The website likely isn’t served from the Atari. He has a contemporary PC on the desk right net to the Atari.
He said he turns it on in April and off in October. But I suspect he’s mining Bitcoin with it in the offseason.
What an awesome find in the wild! Even sweeter that he’s adorably humble about it. Go Frans!
One of my first jobs after college in the Early 2000’s was at a small middle school. Their building controls were still run off an old 286 from the early 80’s. When I asked why they said it was rock solid and just worked, I also think they didn’t ever budget for a new building control system and were just flying by the seat of their pants with what had been working for 20 some years. No one knew anything about the software and it was so old I wasn’t sure if it was CPM or DOS on the system and I only had a little bit of DOS know how at that point, but I had been told to not touch it as it was incredibly important (so important that no one knew anything about it), but it just sat in a corner of the teachers break room with no security or passwords required to get on it.
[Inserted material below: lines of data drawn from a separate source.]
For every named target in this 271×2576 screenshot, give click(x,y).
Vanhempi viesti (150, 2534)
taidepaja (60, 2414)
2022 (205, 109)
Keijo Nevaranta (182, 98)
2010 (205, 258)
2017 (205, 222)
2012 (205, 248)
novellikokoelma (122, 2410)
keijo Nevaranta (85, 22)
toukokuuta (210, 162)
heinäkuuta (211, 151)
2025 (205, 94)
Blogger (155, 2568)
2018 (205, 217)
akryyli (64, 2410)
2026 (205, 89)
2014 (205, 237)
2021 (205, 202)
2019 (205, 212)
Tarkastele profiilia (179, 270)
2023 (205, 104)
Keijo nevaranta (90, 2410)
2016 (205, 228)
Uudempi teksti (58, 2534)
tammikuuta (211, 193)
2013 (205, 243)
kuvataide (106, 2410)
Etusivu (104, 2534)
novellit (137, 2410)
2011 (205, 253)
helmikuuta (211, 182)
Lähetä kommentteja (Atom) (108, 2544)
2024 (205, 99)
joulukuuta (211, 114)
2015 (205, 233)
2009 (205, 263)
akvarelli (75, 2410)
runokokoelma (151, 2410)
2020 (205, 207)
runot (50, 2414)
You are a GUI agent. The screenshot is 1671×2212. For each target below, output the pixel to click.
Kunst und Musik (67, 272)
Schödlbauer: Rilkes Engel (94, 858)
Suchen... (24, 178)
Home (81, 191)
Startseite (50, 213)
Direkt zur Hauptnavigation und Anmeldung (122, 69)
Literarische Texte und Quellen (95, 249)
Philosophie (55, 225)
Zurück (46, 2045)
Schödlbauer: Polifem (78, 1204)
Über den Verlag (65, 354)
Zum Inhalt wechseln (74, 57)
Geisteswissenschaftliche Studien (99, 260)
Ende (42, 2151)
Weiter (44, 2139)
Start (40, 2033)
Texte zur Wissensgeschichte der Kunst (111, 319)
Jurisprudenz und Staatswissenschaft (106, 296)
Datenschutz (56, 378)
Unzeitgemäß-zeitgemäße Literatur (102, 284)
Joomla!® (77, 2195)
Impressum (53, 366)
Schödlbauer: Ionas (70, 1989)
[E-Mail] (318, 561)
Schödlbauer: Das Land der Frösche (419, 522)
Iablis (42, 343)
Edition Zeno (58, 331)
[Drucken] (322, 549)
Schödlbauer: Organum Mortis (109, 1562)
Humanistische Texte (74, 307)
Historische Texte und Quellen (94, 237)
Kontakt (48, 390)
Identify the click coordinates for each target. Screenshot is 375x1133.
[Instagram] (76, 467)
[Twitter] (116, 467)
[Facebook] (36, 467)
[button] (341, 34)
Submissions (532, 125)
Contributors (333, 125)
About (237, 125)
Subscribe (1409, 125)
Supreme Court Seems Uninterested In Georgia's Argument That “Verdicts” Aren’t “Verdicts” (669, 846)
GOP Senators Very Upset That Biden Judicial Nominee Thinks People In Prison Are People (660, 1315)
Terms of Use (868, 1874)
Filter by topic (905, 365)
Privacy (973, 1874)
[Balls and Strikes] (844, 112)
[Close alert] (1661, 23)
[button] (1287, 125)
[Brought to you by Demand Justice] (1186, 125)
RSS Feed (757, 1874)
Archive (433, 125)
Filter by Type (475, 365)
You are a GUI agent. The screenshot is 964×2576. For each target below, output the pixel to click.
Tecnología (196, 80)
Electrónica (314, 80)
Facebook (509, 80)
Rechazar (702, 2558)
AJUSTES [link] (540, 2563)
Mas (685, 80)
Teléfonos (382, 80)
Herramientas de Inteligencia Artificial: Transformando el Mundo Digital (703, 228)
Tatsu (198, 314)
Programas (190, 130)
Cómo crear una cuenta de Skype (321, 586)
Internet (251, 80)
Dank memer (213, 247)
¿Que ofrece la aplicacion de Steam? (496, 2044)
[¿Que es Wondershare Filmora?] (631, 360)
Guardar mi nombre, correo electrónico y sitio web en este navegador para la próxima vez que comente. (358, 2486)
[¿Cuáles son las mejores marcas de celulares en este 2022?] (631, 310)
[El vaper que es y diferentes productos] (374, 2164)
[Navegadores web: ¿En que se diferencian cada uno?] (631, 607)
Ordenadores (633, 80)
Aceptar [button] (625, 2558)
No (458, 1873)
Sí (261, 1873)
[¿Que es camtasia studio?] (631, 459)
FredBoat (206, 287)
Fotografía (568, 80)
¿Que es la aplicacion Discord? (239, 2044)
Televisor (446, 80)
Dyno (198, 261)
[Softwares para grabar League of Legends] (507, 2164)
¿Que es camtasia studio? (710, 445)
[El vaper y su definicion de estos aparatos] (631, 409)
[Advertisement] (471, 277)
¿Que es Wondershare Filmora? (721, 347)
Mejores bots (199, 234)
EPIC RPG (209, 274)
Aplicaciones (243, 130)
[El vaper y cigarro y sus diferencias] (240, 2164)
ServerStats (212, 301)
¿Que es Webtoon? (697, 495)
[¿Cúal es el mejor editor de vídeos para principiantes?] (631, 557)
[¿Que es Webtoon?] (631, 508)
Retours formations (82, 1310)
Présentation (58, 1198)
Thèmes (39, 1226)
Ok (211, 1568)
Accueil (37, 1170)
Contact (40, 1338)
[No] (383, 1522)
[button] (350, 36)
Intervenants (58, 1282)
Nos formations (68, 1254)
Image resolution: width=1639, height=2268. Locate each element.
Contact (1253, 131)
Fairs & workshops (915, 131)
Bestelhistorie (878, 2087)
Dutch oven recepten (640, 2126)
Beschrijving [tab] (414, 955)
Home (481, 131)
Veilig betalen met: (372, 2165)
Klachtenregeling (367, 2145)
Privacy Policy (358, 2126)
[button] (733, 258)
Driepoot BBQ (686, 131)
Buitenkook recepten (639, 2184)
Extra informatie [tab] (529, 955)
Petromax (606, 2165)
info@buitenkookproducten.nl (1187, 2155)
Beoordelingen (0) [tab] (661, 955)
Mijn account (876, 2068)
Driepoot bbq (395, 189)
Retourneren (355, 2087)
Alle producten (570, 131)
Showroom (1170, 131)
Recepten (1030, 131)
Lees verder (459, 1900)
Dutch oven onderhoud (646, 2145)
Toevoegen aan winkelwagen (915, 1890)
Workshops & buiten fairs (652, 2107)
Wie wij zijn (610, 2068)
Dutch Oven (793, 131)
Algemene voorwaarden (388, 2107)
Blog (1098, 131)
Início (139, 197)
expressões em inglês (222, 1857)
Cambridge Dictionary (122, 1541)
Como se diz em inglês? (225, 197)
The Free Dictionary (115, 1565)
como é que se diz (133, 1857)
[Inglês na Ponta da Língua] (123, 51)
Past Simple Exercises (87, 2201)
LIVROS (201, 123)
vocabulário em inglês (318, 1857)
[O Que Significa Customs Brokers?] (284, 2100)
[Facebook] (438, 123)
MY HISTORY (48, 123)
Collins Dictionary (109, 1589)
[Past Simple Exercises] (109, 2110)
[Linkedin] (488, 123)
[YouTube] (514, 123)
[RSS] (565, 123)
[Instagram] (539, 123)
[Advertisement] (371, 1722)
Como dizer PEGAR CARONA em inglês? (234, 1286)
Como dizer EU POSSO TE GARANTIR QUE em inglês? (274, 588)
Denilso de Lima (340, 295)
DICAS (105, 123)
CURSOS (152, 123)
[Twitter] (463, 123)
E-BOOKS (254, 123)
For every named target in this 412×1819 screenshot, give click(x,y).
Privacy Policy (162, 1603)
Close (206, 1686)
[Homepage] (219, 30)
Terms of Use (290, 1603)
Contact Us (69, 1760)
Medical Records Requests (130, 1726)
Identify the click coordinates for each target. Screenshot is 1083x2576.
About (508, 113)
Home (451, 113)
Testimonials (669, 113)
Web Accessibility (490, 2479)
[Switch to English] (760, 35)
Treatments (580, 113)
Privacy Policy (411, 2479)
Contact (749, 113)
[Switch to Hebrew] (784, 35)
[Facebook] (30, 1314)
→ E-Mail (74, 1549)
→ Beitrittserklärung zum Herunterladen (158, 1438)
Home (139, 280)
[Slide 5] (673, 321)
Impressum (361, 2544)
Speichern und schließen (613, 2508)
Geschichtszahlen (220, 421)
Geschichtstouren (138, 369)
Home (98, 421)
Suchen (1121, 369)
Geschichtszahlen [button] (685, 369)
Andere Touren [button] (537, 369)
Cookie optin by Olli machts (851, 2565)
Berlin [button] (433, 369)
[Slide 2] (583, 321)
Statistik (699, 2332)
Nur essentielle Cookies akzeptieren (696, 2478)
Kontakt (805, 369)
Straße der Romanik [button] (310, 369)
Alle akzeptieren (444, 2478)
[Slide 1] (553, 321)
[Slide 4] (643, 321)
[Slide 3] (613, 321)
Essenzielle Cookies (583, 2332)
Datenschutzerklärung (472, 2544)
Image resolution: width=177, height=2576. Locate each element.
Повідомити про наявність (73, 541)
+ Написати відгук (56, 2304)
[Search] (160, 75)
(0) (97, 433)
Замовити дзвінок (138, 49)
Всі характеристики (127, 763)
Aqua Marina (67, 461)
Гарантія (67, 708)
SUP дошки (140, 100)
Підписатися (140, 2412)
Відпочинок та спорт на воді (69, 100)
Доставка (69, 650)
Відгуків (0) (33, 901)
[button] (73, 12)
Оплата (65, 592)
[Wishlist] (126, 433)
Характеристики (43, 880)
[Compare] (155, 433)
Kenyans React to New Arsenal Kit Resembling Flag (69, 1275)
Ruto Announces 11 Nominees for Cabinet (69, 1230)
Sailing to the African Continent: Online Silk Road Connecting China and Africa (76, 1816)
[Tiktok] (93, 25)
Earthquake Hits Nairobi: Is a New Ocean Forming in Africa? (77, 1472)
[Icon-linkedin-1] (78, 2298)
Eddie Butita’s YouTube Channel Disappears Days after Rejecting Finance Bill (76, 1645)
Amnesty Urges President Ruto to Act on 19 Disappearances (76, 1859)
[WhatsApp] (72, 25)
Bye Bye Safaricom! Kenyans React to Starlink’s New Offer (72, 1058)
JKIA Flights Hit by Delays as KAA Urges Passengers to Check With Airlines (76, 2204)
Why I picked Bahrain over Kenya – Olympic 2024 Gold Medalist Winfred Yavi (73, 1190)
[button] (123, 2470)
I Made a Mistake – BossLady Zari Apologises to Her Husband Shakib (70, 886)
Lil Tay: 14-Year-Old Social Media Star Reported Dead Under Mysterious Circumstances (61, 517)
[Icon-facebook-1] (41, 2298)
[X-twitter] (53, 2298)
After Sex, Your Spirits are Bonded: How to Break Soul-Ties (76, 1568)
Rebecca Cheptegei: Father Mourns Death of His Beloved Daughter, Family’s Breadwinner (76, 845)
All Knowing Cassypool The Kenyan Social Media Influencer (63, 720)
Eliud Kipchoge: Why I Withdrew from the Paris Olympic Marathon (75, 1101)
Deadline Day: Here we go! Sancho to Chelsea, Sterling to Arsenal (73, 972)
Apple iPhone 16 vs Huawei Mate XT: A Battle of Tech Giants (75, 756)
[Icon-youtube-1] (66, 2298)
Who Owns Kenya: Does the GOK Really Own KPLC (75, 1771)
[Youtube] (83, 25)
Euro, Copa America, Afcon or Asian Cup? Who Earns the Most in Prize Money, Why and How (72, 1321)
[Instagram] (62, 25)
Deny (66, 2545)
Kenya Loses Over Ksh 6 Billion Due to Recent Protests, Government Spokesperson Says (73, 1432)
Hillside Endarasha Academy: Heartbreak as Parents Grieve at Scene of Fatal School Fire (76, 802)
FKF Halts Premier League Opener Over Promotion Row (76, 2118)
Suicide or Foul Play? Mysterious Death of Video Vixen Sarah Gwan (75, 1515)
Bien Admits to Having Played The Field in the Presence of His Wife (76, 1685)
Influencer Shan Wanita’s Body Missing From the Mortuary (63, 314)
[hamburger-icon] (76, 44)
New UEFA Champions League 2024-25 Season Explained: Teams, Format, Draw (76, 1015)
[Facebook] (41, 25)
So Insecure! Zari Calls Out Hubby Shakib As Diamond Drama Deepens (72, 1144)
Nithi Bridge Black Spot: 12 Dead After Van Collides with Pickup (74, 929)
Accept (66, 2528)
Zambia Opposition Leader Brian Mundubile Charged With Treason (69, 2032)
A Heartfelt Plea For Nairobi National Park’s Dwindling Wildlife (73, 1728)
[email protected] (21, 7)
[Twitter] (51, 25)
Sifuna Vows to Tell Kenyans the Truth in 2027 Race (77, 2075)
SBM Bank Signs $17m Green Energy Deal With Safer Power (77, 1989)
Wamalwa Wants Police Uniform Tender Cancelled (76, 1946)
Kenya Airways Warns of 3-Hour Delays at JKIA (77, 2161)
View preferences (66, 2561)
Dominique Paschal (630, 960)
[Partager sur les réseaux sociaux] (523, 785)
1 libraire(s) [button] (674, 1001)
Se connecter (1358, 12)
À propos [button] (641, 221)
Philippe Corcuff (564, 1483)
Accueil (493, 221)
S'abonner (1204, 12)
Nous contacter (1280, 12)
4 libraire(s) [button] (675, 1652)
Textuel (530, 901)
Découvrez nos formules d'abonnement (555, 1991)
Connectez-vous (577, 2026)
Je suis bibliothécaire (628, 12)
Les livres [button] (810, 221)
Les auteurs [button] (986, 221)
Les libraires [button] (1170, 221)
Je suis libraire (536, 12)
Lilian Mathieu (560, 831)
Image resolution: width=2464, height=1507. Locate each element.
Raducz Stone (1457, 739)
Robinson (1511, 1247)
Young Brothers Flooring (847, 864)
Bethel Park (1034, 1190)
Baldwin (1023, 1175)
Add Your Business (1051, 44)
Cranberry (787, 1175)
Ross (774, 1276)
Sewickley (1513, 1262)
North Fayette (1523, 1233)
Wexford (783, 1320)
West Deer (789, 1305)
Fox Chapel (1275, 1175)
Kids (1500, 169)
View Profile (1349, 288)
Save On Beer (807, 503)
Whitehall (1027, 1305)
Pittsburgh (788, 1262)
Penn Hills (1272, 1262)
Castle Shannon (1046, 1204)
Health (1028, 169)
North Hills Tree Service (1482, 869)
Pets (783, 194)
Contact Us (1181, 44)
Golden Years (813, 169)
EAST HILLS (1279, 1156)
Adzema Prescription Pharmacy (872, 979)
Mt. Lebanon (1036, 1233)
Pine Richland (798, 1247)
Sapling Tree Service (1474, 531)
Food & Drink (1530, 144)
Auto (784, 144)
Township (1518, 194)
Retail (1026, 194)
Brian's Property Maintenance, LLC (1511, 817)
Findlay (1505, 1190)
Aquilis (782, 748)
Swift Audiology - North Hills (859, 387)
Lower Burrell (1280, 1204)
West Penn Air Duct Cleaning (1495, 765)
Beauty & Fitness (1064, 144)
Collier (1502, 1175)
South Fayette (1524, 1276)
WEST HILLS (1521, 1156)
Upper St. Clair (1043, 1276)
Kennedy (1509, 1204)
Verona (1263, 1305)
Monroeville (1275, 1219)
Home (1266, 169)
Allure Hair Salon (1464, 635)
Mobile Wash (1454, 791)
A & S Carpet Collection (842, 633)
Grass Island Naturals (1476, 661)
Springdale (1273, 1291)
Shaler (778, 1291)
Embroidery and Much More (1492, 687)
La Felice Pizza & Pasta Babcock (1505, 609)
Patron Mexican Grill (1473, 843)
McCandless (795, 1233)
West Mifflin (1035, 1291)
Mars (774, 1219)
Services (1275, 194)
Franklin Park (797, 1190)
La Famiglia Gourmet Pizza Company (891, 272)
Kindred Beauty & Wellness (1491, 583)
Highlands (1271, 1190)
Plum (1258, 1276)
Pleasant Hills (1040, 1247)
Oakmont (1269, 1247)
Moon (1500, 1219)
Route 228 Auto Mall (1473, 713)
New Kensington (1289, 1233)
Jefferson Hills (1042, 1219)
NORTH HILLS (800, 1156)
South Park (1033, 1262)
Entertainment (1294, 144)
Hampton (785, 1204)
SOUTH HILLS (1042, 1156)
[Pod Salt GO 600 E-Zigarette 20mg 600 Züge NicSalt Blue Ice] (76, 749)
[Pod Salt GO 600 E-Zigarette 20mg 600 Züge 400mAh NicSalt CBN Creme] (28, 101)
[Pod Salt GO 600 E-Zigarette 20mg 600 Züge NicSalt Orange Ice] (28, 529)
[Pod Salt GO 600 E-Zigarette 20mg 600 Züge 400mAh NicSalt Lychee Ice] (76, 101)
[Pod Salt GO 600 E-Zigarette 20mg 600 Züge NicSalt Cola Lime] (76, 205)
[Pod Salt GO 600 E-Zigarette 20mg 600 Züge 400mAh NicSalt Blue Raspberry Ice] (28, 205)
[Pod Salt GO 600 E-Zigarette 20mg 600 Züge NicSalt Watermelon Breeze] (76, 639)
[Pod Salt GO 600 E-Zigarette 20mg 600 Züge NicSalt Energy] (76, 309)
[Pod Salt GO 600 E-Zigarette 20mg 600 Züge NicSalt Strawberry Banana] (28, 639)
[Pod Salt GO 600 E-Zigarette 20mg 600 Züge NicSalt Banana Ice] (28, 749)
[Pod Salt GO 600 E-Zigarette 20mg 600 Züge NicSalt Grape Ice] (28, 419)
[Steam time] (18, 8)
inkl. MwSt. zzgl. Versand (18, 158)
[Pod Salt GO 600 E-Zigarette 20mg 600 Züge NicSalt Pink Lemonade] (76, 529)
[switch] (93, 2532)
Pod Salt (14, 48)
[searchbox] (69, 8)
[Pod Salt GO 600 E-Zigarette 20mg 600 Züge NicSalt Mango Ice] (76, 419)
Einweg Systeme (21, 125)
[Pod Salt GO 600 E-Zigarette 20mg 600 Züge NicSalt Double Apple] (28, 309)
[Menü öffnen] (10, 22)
Fascinating! And another data point to support my “leave your computer on 24/7 for max life” opinion.
In a similar vein, a local pony track has a scoreboard (oddsboard?) powered by a Radio Shack CoCo (Colour Computer). They guy who made it was known to pay good money for CoCos.
The website is absolutely not served from the ST. It’s not going to be served from the PC next to it either. It’ll be a Squarespace or cloud-hosted Wordpress or similar, like nearly every website in the world. There’s no reason or advantage to hosting a site on your local computer and it’s a huge security risk to boot.
SSL was basically the death knell for getting retro hardware on the web. Until https, you could still get 16 bit machines and even some 8-bits to parse simple HTML and render a page. The TCP/IP stack needs to be handled on dedicated hardware for the 8-bits. Some 16-bits like the Amiga and Apple IIgs can just barely manage that in software. SSL though is right out. Just verifying a certificate takes more horsepower than any machine from that era can muster in a week. Encryption is hard. It’s still possible through a bridge like a Raspberry Pi, and there are some SSL hardware cards, but the standards keep evolving and these machines are being left way behind.
I was surprised how many things there are like that in industry. “The vendor went out of business 10 years ago, nobody knows how it works, if you unplug it then [crucial feature x] stops working, just don’t touch it ok?”
Not every site, but enough that I’m no longer shocked.
That monitor is adorable (a word I’ve only used when describing my gal, my niece, and cats.)
It loads too quickly to be Wordpress and there isn’t 3Mb of unnecessary crap so it can’t be Squarespace.